# Ebi Envy



## atom (Sep 28, 2011)

My fluval ebi has been running for over a year now, but the last few months it hasn't looked it's best. Perfect time for a rescape after seeing all the beautiful nano cubes, floras and Ebis! Let me know what you think!

*Tank:*
Fluval Ebi 8 Gallon

*Lighting:*
2 x 13W Fluval Ebi Light

*Filtration*
Stock Ebi Nano Filter
Elite mini (temporary to help with cloudiness)

*Substrate:*
ADA Amazonia
Fluval Stratum

*Hardscape:*
Manzanita
River Pebbles
Dearly departed Nerite (shell)

*Flora:*
Bacopa
Reineckii Rosaelia
Staurogyne Repens
Marsilea ______
Duckweed
Salvinia ______
Frogbit
Mermaid Weed
Pogostemon Erectus
Blyxa Japonica
Pogostemon Helferi
*
Fauna: *(out of action for now)
Amano Shrimp
Gold White Clouds
Ember Tetras


-------------

*Dosing:*
Excel
Flourish
Potassium
Nitrogen
Iron
Prime

-------------

*FEB. 01 .12*










*ARRIL. 15 .12*









*FEB. 01 .12*






























CHEERS!

-------

The tank is experiencing an ammonia spike at the moment so all the inhabitants are elsewhere. Last reading was 0.50 ppm. Only added about 3 - 4 cups worth of ADA so hopefully things will be back to normal soon. 

------------------

What does everyone think of the wood? It was bigger than I thought it would be. At first I tried it vertically, but it just didn't look right. I like how there is a mini cave for the shrimp.

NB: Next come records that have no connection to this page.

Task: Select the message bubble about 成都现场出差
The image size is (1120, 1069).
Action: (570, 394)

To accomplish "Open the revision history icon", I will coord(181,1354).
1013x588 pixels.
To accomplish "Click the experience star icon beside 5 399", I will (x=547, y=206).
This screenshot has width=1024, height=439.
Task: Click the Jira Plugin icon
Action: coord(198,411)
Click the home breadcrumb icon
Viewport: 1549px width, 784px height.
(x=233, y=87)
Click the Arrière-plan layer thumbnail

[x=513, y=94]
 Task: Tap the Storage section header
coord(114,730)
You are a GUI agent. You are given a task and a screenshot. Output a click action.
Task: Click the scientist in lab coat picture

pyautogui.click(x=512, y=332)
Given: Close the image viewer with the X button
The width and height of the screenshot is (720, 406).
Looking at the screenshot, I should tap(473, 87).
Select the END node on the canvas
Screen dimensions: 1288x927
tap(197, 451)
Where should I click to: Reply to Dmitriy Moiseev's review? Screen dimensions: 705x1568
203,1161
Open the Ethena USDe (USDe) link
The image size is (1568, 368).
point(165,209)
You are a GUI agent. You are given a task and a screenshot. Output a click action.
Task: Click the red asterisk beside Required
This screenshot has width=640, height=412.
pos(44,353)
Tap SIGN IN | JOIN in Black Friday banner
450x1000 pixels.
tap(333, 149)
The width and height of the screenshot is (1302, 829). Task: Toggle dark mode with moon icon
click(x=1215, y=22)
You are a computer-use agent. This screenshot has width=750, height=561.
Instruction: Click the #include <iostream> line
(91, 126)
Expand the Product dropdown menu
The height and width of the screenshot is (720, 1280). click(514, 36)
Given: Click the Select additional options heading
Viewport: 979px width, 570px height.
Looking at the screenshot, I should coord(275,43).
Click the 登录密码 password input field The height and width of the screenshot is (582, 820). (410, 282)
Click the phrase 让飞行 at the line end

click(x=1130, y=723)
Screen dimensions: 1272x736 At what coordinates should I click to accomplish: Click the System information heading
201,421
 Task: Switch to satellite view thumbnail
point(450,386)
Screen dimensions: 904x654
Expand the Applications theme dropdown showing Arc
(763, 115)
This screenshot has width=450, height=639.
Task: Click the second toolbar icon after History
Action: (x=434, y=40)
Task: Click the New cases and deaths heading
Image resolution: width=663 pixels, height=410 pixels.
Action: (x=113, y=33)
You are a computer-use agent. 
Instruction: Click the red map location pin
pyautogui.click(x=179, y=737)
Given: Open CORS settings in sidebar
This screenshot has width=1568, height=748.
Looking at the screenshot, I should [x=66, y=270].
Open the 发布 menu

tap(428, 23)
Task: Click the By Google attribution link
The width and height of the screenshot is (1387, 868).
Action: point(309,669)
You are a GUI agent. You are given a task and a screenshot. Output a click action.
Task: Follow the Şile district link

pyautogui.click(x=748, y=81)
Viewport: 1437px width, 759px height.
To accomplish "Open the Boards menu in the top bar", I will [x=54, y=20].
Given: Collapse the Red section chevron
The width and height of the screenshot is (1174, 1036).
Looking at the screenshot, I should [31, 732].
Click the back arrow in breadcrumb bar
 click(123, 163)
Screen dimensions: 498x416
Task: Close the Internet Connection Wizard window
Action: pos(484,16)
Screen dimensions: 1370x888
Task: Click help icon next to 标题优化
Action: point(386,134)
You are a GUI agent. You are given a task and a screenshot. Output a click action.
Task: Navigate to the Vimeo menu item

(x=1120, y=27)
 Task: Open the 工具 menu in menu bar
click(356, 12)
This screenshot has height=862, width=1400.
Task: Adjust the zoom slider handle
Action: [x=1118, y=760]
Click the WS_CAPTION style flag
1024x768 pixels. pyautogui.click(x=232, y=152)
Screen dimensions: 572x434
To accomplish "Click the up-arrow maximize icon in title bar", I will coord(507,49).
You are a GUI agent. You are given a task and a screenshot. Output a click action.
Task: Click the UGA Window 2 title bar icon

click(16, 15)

Never had any moss either so maybe some for the wood? Also thinking of adding some of those thinner twisted branches at the back right corner. Perhaps arching over the top? Thoughts?

If anyone had tips on how to use Staurogene Repens as a carpet please share. I've never had a carpet plant before. The stems like to float up! Thank you Bien for the wonderful plants.

I'm loving the clover-like Marisilea. I'm not sure what kind this is. 

Would like thoughts on what plant to put in the right back corner. I'm looking for something fluffy, but not Cabomba.


----------



## xenxes (Dec 22, 2011)

Wow! Very nice setup. I love the marsilea in that corner. It looks like minuta but could be a larger variety, not sure. 

Are you planning to add branches in addition to the stump? I like it the way it is, maybe tie some moss on top of the stump with fish lines.


----------



## Petrie (Dec 30, 2011)

Nice! that wood looks epic


----------



## atom (Sep 28, 2011)

I was thinking of adding a few of the branches so it arches over the top starting from the bottom right. Maybe some moss hanging over it? 

I have seen someone gluing s.repens on driftwood. I was thinking of trying that.


----------



## ItsDubC (Feb 5, 2008)

Usually when Marsilea species are grown submersed, their leaves take on a single rounded shape. I only see one of those. If that plant is truly submersed-grown and has been for a while, then it may be M. quadrifolia based on the fact that most of the leaves are still clover-like. That being said, are you supplementing CO2 at all?

It looks too tall to be M. minuta (at least based on my experience), but I'm not familiar w/ the Ebi lighting setup.


----------



## DesmondTheMoonBear (Dec 19, 2011)

Nice!! Here's my EBI, It's only been up for about a month.  It's got some moss, ferns, anubias, floaters, a load of cherry shrimp, some CRS/CBS, and an oto. Still letting things fill out before I do a real scape.


----------



## atom (Sep 28, 2011)

ItsDubC said:


> Usually when Marsilea species are grown submersed, their leaves take on a single rounded shape. I only see one of those. If that plant is truly submersed-grown and has been for a while, then it may be M. quadrifolia based on the fact that most of the leaves are still clover-like. That being said, are you supplementing CO2 at all?
> 
> It looks too tall to be M. minuta (at least based on my experience), but I'm not familiar w/ the Ebi lighting setup.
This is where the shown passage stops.